Things we got right? Nobody has never been as productive as in Smaltalk. 21 years ago. And still is.

There was once a thing called System Analysis … Anyway, somethings wrong with the UML diagrams.

Instead, we should look into how Engineers model:

  • Models are useful for what they leave out
  • Faster, cheaper than building a prototype
  • Models Answer Questions – more quickly and easily than the real thing would

UML diagrams dont adhere to any of these principles …

Architecture Visualization

Michele Lanza , from University of Lugano, Switzerland had a fantastic talk about architecture visualization. Code is text – but we are visual beings. The proper visualization tool should enable us to tell the stories behind the software.

We all know that we should build habitable systems, and that the patterns movement comes from (urban) architecture. CodeCity is the “Habitable” metaphor on stereoids – software packages are converted into cities, classes into buildings, with one floor pr method.

Billede 12

Organizational patterns

This was my moment of enlightenment. I attended the tutorial by Gertrud&Cope about “Fine tuning Scrum”. As well as we have software architecture patterns, deployment patterns, concurrency patterns and … dating patterns, organizations have patterns as well.

Pick a set of them – organize them into a pattern language – and you have Scrum.

Pick another set – and you have XP.

Pick another …

This explains why the thing works – there are patterns underneath.

This made me thinking how this connects to the goals of Enterprise Architecture …

Deliberate practice

Mary Popkins had a fantastic lecture about how we can transform principles of deliberate practice, into the context of software development.

Malcolm Gladwell quotes the 10.000 rule in his book “Success Factors”, and Mary quotes the same research.

10000 hour rule

Any talent which follows deliberate practice for 10.000 hours becomes a Master.

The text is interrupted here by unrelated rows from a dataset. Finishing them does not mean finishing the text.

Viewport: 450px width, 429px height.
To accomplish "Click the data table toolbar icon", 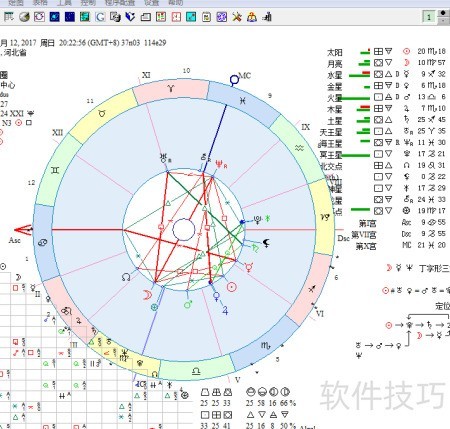I will (9, 17).
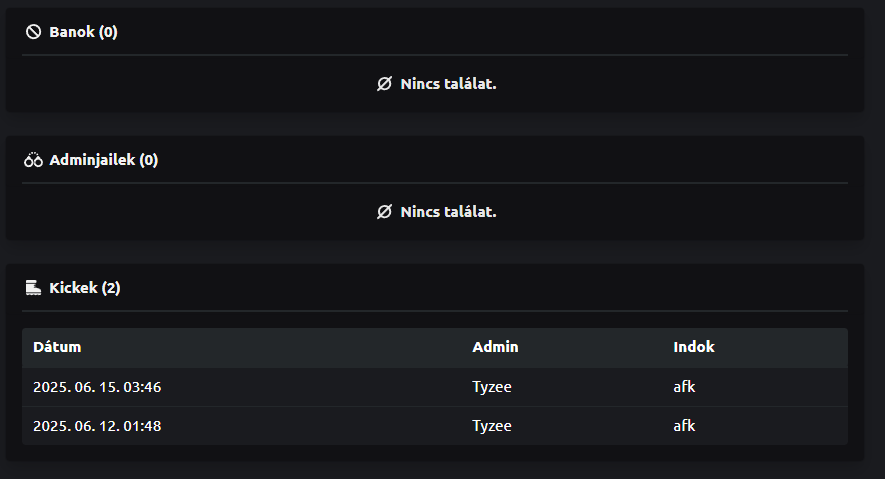Image resolution: width=885 pixels, height=479 pixels.
Task: Select the 2025. 06. 15. 03:46 date cell
Action: coord(97,387)
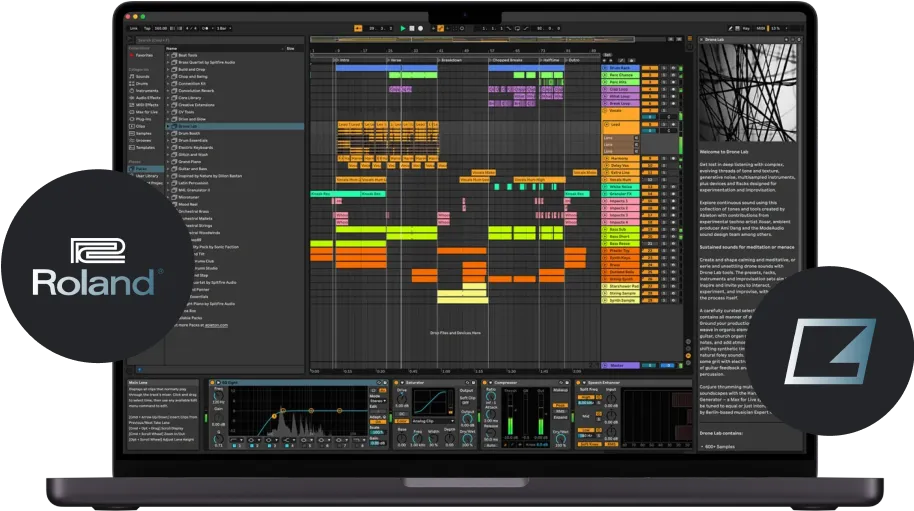Open the Audio Effects browser category
This screenshot has height=511, width=914.
(146, 97)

Therefore, we should strive to nurture environments, that let our talents develop under deliberate practice. This requires:

  • Find a teacher / mentor
  • Practice repeatedly
  • Obtain immediate feedback
  • Focus on pushing the limits
  • Practice regularly & intensely

Distributed Agile

I know well what agile development is.  Nothing in the world gives better working environment for creating marvelous new systems, than a well formed XP team – your pair programming buddy will definitely tell you if you are on a wrong track. The atmosphere is great, the team is One. Match that with a rigoristic approach to testing, visibility and user involvement, and you have a bullet proof recipe for producing word class software.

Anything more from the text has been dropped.